Your personal statement should focus the reader on your solid preparation (your data), and then indicate that you have the knowledge, skills and ability to succeed at the next level. The admissions committee will use your personal statement to judge your innate aptitude, your topical knowledge, and your intellectual maturity. Coupled with your letters of recommendation, your personal statement should draw a picture of who you are and whether or not you have the professional demeanor to succeed in graduate school.

Seriously consider having a specifically tailored personal statement for each program to which you apply, as a major idea that you would want to convey to the readers is that you can to fit in specifically to their program. In the opening paragraph, say why you are applying to this particular program. Presumably you have used the internet to research graduate programs, and that you are applying to a particular graduate program because you find some of the work going on there intellectually attractive. In your personal statement you want to convey that you have researched the program to which you are applying, and that you have mapped your skills and interests onto what is available in that program.

Be sure to include only relevant information, and exclude any irrelevant or inappropriate information. Do not waste time and space describing the classes you have taken and the kinds of grades you have achieved, the readers will have your transcripts to learn about that. But if you have completed some extraordinary coursework, like graduate-level courses, it is probably worth the space to discuss that in your personal statement.

You probably should not discuss any specific course grades, e.g., if you got a C in mechanics in a sea of otherwise A and B grades. Whatever happened in that one course is probably irrelevant by comparison. If you are still bitter about the grade, that is not an emotion that you want invading your personal statement. If you have a negative thing to say about that professor, remember he/she is likely a colleague or even a former classmate of one of the readers. In any event, every professor has had a less than pleasant interaction with a student over a grade. You do not want to remind them of that while reading your personal statement. Remember, your goal is to write a personal statement that will leave the reader with a positive and memorable impression of you.

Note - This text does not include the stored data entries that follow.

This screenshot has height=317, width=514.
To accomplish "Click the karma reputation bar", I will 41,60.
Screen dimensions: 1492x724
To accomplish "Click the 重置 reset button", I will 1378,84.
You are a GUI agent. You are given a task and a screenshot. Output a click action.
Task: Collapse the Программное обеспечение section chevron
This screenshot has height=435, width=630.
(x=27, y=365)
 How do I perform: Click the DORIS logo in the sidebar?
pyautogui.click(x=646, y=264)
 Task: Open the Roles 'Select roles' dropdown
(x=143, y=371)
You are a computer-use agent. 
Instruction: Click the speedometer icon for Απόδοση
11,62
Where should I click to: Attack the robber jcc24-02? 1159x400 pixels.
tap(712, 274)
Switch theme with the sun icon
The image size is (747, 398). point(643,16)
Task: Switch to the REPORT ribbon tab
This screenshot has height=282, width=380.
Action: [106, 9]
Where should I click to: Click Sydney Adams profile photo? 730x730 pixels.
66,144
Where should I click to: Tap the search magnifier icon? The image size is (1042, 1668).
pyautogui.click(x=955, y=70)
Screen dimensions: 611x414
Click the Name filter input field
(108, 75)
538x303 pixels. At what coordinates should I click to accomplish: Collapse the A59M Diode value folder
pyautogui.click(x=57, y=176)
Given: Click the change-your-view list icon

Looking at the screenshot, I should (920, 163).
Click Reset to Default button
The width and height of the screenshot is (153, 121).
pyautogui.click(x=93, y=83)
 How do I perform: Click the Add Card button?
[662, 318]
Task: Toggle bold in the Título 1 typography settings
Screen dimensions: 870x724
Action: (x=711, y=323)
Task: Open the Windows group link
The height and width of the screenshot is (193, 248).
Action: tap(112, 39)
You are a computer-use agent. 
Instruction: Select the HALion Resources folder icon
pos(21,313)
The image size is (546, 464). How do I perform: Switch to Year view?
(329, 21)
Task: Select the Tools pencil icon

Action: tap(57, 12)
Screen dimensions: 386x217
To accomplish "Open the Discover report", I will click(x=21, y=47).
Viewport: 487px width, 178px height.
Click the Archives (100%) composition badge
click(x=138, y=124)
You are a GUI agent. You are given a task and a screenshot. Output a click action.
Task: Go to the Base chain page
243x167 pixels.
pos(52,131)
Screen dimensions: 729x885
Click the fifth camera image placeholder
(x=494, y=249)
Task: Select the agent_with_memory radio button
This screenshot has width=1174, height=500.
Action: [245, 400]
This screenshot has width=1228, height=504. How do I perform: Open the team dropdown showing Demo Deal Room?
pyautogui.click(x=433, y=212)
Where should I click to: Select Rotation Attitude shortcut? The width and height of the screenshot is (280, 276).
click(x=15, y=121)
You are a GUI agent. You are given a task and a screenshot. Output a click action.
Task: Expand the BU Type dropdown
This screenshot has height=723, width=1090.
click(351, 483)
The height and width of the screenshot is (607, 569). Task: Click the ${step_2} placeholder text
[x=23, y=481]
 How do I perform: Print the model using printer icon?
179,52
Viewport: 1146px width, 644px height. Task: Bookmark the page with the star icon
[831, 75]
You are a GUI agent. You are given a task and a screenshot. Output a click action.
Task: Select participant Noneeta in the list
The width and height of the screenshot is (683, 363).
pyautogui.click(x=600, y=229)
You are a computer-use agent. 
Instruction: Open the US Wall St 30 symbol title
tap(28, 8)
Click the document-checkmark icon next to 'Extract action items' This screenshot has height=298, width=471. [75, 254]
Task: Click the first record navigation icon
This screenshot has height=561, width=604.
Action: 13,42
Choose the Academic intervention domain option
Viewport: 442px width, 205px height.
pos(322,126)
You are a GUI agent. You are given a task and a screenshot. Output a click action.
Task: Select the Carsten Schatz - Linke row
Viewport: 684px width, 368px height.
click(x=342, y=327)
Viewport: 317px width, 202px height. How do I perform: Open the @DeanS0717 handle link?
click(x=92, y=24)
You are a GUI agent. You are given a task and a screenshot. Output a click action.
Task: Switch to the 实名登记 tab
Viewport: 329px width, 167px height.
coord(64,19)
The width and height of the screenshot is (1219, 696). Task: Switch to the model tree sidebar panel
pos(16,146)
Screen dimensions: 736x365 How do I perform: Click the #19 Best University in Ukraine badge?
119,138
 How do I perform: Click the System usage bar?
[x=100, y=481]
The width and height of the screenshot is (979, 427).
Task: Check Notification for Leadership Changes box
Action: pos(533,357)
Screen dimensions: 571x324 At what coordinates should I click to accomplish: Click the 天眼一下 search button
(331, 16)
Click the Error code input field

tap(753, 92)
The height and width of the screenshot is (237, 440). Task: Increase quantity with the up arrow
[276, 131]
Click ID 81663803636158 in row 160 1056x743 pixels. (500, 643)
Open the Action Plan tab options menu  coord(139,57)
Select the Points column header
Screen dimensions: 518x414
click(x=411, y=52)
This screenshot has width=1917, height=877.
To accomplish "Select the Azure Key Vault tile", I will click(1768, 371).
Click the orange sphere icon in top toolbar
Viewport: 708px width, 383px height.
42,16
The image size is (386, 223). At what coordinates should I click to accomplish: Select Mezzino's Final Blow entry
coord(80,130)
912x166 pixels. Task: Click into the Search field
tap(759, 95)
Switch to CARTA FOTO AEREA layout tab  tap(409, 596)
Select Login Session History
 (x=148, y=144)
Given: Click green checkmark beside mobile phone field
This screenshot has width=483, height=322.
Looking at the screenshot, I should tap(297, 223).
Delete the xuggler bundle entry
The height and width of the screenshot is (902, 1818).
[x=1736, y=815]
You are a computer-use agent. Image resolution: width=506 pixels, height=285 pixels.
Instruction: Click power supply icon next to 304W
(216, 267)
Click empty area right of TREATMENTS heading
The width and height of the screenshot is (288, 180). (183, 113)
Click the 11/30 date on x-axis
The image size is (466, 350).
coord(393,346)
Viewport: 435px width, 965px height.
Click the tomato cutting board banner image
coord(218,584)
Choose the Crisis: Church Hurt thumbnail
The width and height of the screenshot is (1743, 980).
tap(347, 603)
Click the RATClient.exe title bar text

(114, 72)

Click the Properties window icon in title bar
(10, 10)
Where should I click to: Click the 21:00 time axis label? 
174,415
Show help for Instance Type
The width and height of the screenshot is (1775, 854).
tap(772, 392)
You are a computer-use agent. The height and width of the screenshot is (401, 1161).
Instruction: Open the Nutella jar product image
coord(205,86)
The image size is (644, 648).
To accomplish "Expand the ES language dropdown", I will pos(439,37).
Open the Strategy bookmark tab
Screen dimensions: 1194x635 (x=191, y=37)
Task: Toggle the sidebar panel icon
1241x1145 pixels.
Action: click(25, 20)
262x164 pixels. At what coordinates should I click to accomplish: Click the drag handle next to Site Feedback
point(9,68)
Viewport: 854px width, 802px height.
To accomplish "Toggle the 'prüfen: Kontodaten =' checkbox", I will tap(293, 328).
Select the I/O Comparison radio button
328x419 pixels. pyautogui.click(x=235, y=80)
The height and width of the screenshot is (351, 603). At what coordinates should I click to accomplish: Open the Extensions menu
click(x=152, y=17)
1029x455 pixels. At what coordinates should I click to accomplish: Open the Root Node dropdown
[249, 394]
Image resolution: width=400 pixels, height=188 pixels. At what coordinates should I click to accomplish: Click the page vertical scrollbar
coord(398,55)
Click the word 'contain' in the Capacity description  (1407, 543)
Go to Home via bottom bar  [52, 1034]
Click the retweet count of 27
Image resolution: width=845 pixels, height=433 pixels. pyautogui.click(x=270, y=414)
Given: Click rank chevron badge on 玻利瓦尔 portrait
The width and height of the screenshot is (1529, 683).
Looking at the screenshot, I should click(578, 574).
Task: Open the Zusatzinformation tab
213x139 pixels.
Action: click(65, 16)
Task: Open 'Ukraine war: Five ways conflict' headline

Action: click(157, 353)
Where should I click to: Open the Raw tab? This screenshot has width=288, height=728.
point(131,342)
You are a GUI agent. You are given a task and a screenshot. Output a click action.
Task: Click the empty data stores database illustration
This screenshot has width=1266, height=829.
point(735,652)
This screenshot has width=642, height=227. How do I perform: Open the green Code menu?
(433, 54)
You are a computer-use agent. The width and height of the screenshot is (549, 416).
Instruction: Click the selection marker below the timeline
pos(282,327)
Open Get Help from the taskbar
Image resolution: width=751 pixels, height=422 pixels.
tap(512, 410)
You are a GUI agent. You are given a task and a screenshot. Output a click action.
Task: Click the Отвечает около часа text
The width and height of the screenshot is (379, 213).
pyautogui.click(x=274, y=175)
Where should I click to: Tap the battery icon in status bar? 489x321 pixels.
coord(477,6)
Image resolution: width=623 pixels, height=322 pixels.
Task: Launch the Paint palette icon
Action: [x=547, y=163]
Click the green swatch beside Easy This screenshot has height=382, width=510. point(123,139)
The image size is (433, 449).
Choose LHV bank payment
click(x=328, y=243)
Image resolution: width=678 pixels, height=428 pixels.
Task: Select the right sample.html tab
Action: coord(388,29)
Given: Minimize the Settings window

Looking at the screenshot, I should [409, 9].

But if you have a lower than competitive GPA, your personal statement is the place to address it point blank. You have to explain why your GPA does not reflect your true abilities, and despite your low GPA why you should be admitted and how you expect to be successful in a graduate program. The same goes for less than stellar GRE scores, no research experience, or no exposure to “certain courses” in physics.

To this end, you should be sure to discuss your personal statement with the persons that you are asking to give letters of recommendation. Whatever explanation for low grades, low GRE scores, lack of research experience or whatever, you want to have your recommenders concur with it. In general the messages in these letters and your personal statement should complement one another. You certainly do not want elements of your credentials described in different ways. For instance if your name is on a published research paper and you discuss that prominently and proudly in your personal statement, you do not want one of your recommenders downplaying your role in the work, or the quality of the work itself. And of course the kind of person your recommender describes should be consistent with how you describe yourself in your statement.

So just remember there is a smart way to apply to graduate school such that you can get admitted somewhere with any set of credentials. You just have to have a well thought out plan, and execute it starting as early as possible.